Spotpreis, Basis und Ausführung
Der Spotpreis ist keine universelle Zahl. Er hängt von Vermögenswert, Qualität, Ort, Währung, Menge, Uhrzeit und Handelsplatz ab. Future, CFD oder ETP können diesen Markt als Referenz nutzen, ohne Preis und Ausführung exakt abzubilden.

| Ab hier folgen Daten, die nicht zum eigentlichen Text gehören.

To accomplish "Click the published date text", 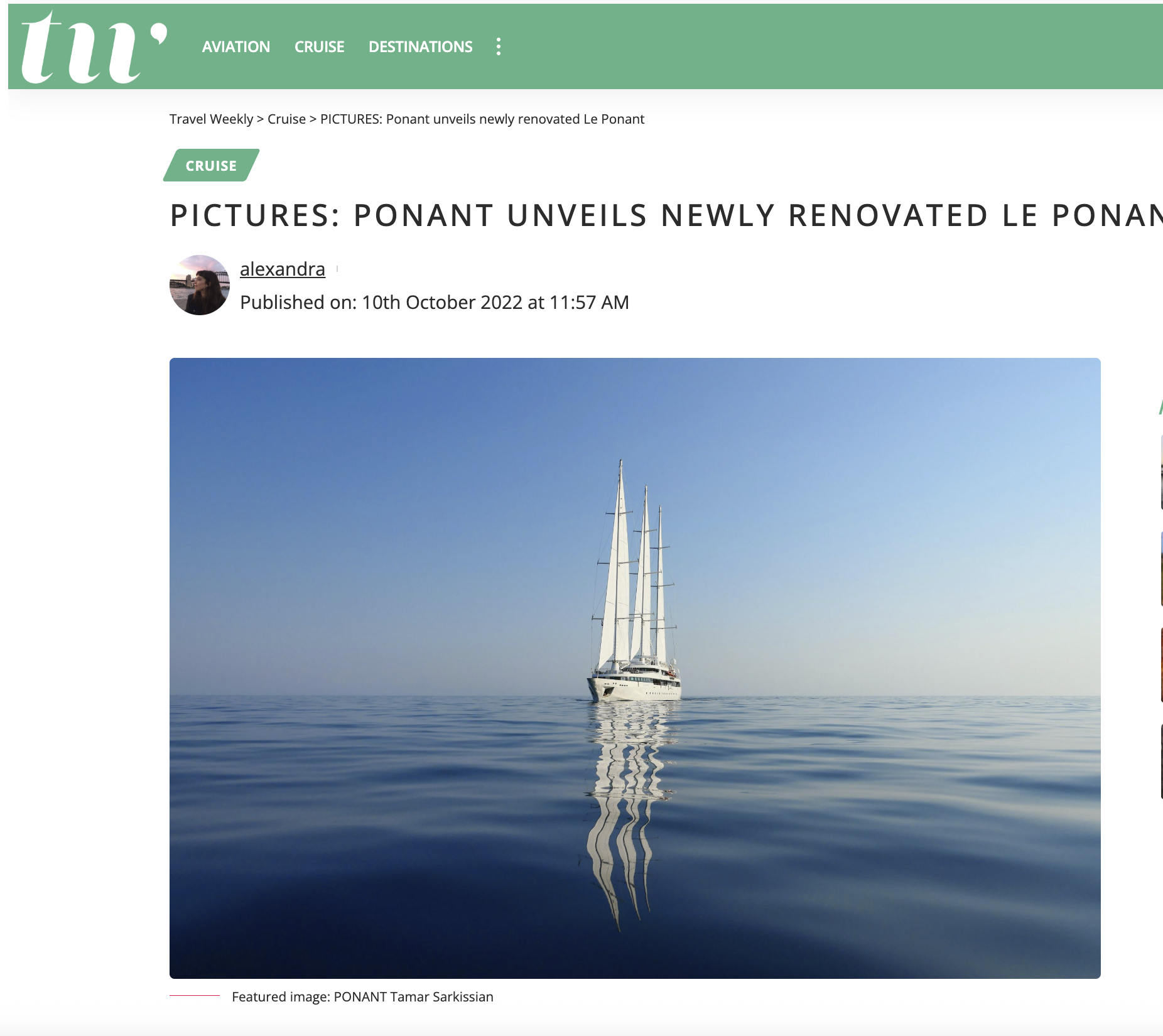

Finanzierung, Lieferung, Verfall, Liquidität und Spread erzeugen verschiedene Basis- und Trackingdifferenzen.
Vor einem Geschäft ist zu prüfen:
- Welches Instrument steht im Vertrag oder Kontoauszug?
- Welcher Valutatag und welcher Abwicklungsmechanismus gelten?
- Entsteht ein Vermögenswert, ein Währungssaldo oder nur eine Geldforderung?
- Wer sind Intermediär, Verwahrer, Emittent und Gegenpartei?
- Welche Margin-, Finanzierungs-, Spread- und Provisionsregeln greifen?
Quellen
- Bank for International Settlements, OTC foreign exchange turnover in April 2025 — Spot, Outright Forwards, FX-Swaps, Currency Swaps und OTC-Optionen.
- U.S. Commodity Futures Trading Commission, Eight Things You Should Know Before Trading Forex — OTC-Beziehung zum Händler, Margin, Finanzierung und Retail-Kosten.
- Banca d'Italia, L'economia per tutti, Cos'è la borsa? — Funktion der Börse und Rolle der Intermediäre.
- European Securities and Markets Authority, MiFID II, Article 4 — Definitions — EU-Definitionen von Handelsplatz, reguliertem Markt, MTF und OTF.